+++ DATA SUPPLIED
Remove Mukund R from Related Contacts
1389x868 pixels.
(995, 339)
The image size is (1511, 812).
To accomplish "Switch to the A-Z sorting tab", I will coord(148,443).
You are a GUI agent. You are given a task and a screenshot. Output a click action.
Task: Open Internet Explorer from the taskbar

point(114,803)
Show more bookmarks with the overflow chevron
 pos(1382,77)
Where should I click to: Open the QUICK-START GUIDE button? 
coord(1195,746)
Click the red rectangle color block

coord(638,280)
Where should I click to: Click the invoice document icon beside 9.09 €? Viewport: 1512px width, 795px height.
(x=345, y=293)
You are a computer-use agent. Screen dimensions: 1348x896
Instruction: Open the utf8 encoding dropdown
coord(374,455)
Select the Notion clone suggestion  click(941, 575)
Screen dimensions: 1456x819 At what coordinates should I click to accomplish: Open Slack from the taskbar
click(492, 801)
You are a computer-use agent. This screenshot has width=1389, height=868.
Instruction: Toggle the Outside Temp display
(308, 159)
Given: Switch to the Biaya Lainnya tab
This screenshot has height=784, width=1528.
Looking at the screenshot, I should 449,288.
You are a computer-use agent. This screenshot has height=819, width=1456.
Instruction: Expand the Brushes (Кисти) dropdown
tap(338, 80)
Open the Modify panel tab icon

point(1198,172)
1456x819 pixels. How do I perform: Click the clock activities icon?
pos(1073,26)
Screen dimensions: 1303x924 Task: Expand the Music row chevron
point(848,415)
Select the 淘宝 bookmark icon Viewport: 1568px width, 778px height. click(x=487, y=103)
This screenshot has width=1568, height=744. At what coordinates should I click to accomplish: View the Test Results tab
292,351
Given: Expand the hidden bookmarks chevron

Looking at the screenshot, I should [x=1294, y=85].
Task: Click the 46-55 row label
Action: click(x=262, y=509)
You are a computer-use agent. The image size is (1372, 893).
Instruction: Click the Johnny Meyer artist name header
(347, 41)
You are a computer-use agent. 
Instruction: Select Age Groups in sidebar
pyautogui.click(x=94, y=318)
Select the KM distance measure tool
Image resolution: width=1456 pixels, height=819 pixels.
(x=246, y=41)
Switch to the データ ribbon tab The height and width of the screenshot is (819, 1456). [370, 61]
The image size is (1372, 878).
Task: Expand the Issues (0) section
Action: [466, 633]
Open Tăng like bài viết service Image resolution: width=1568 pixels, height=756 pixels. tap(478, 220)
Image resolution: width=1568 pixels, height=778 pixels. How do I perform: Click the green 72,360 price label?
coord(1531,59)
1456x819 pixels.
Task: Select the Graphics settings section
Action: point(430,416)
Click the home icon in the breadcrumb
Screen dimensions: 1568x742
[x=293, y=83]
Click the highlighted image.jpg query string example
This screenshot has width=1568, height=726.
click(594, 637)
++++++
→ DIRECTIONS FOR THIS TASK: All entries above should be duplicated exactly, none omitted.

→ ANSWER BELOW:
Remove Mukund R from Related Contacts
1389x868 pixels.
(995, 339)
The image size is (1511, 812).
To accomplish "Switch to the A-Z sorting tab", I will coord(148,443).
You are a GUI agent. You are given a task and a screenshot. Output a click action.
Task: Open Internet Explorer from the taskbar

point(114,803)
Show more bookmarks with the overflow chevron
 pos(1382,77)
Where should I click to: Open the QUICK-START GUIDE button? 
coord(1195,746)
Click the red rectangle color block

coord(638,280)
Where should I click to: Click the invoice document icon beside 9.09 €? Viewport: 1512px width, 795px height.
(x=345, y=293)
You are a computer-use agent. Screen dimensions: 1348x896
Instruction: Open the utf8 encoding dropdown
coord(374,455)
Select the Notion clone suggestion  click(941, 575)
Screen dimensions: 1456x819 At what coordinates should I click to accomplish: Open Slack from the taskbar
click(492, 801)
You are a computer-use agent. This screenshot has width=1389, height=868.
Instruction: Toggle the Outside Temp display
(308, 159)
Given: Switch to the Biaya Lainnya tab
This screenshot has height=784, width=1528.
Looking at the screenshot, I should 449,288.
You are a computer-use agent. This screenshot has height=819, width=1456.
Instruction: Expand the Brushes (Кисти) dropdown
tap(338, 80)
Open the Modify panel tab icon

point(1198,172)
1456x819 pixels. How do I perform: Click the clock activities icon?
pos(1073,26)
Screen dimensions: 1303x924 Task: Expand the Music row chevron
point(848,415)
Select the 淘宝 bookmark icon Viewport: 1568px width, 778px height. click(x=487, y=103)
This screenshot has width=1568, height=744. At what coordinates should I click to accomplish: View the Test Results tab
292,351
Given: Expand the hidden bookmarks chevron

Looking at the screenshot, I should [x=1294, y=85].
Task: Click the 46-55 row label
Action: click(x=262, y=509)
You are a computer-use agent. The image size is (1372, 893).
Instruction: Click the Johnny Meyer artist name header
(347, 41)
You are a computer-use agent. 
Instruction: Select Age Groups in sidebar
pyautogui.click(x=94, y=318)
Select the KM distance measure tool
Image resolution: width=1456 pixels, height=819 pixels.
(x=246, y=41)
Switch to the データ ribbon tab The height and width of the screenshot is (819, 1456). [370, 61]
The image size is (1372, 878).
Task: Expand the Issues (0) section
Action: [466, 633]
Open Tăng like bài viết service Image resolution: width=1568 pixels, height=756 pixels. tap(478, 220)
Image resolution: width=1568 pixels, height=778 pixels. How do I perform: Click the green 72,360 price label?
coord(1531,59)
1456x819 pixels.
Task: Select the Graphics settings section
Action: point(430,416)
Click the home icon in the breadcrumb
Screen dimensions: 1568x742
[x=293, y=83]
Click the highlighted image.jpg query string example
This screenshot has width=1568, height=726.
click(594, 637)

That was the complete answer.